-- begin Text to read --

Install the bearing into the clutch back plate first then go to the clutch drum and release the grub screw in its hub and slide it towards the chain case until it hits the circlip on the drive shaft (if you want you can release and slide the circlip further up the shaft together with the drum so as to get a better view . This may damage any nice new paint on the shaft but that is easily touched up! Remove any roughness or burrs from the end of the drive shaft and if you wish file a slight bevel on it..

Now get a piece of thick  polythene or thin card and place on the engine platform to protect  your nice new paint and make the engine easy to slide around to line up the shaft with the bearing. Once the shaft has squarely entered the bearing you can put one hand over the starter housing and with a soft mallet gently tap the sprocket on the end of the drive shaft to complete the process. Slide back the drum and circlip - job done. Oh yes, bolt the engine down!

The advice re the cutting cylinder clutch spring only applies to Auto Certes  - Marquises don't have one!

Cutter unit springs . They are strong but so long as you release the adjusting bolts until they are flush with the nyloc or binx nuts they won't fly around. If you are concerned, hold a piece of rag over them while levering them off their abutments. Getting the bearing carriers off their pivots on the sole plate (bottom blade carrier) can be a bit of a struggle. A very thin cold chisel or  old ground down screwdriver tapped between the carrier and sole plate is useful to gradually widen the gap and work them apart.

-- end Text to read --
-- begin Information provided --

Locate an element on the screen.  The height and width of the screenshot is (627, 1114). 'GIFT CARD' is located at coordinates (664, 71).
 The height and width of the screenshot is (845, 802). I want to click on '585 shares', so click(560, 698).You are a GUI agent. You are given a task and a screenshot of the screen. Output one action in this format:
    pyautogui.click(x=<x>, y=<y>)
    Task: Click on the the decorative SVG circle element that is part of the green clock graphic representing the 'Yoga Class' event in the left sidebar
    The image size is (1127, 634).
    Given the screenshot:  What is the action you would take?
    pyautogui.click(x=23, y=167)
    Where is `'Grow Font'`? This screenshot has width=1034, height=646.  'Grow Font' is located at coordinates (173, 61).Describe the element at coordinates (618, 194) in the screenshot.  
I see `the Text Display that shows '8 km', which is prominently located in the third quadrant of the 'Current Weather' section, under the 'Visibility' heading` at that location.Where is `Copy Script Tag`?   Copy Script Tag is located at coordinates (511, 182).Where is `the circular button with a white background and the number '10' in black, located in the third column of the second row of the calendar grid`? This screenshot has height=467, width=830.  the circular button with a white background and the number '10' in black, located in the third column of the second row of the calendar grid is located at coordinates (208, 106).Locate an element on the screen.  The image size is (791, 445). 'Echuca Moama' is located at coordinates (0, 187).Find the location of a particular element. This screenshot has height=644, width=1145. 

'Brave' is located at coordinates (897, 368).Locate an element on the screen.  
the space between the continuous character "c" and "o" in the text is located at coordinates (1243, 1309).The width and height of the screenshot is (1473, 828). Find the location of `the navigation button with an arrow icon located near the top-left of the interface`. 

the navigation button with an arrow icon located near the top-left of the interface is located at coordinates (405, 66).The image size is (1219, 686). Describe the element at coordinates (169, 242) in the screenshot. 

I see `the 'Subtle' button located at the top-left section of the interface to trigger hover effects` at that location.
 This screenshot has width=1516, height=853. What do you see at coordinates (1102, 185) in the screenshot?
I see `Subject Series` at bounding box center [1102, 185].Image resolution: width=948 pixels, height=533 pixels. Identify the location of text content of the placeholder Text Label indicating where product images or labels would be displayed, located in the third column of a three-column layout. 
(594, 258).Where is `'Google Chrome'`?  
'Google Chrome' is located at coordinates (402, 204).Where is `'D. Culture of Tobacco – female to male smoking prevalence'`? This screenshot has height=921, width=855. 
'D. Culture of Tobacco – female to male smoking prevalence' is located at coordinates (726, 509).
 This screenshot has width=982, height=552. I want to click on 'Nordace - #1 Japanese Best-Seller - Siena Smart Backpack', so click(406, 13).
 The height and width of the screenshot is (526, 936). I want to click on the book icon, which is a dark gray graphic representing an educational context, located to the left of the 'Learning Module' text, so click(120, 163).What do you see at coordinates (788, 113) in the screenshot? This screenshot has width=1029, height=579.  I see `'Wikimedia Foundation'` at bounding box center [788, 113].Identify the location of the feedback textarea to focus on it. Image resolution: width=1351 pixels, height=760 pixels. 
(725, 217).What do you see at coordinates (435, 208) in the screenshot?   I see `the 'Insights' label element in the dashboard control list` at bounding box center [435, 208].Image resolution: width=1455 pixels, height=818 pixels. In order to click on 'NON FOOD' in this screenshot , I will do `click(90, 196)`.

-- end Information provided --

Answer these questions from the workshop notes:
1. What does the writer suggest placing on the engine platform to protect the paint?
2. Which machines does the advice about the cutting cylinder clutch spring apply to?
3. How far should the adjusting bolts be released so the cutter unit springs won't fly around?
The items are separate material and have nothing to do with the workshop notes.

**Response**
1. A piece of thick polythene or thin card.
2. Only Auto Certes, since Marquises don't have one.
3. Until they are flush with the nyloc or binx nuts.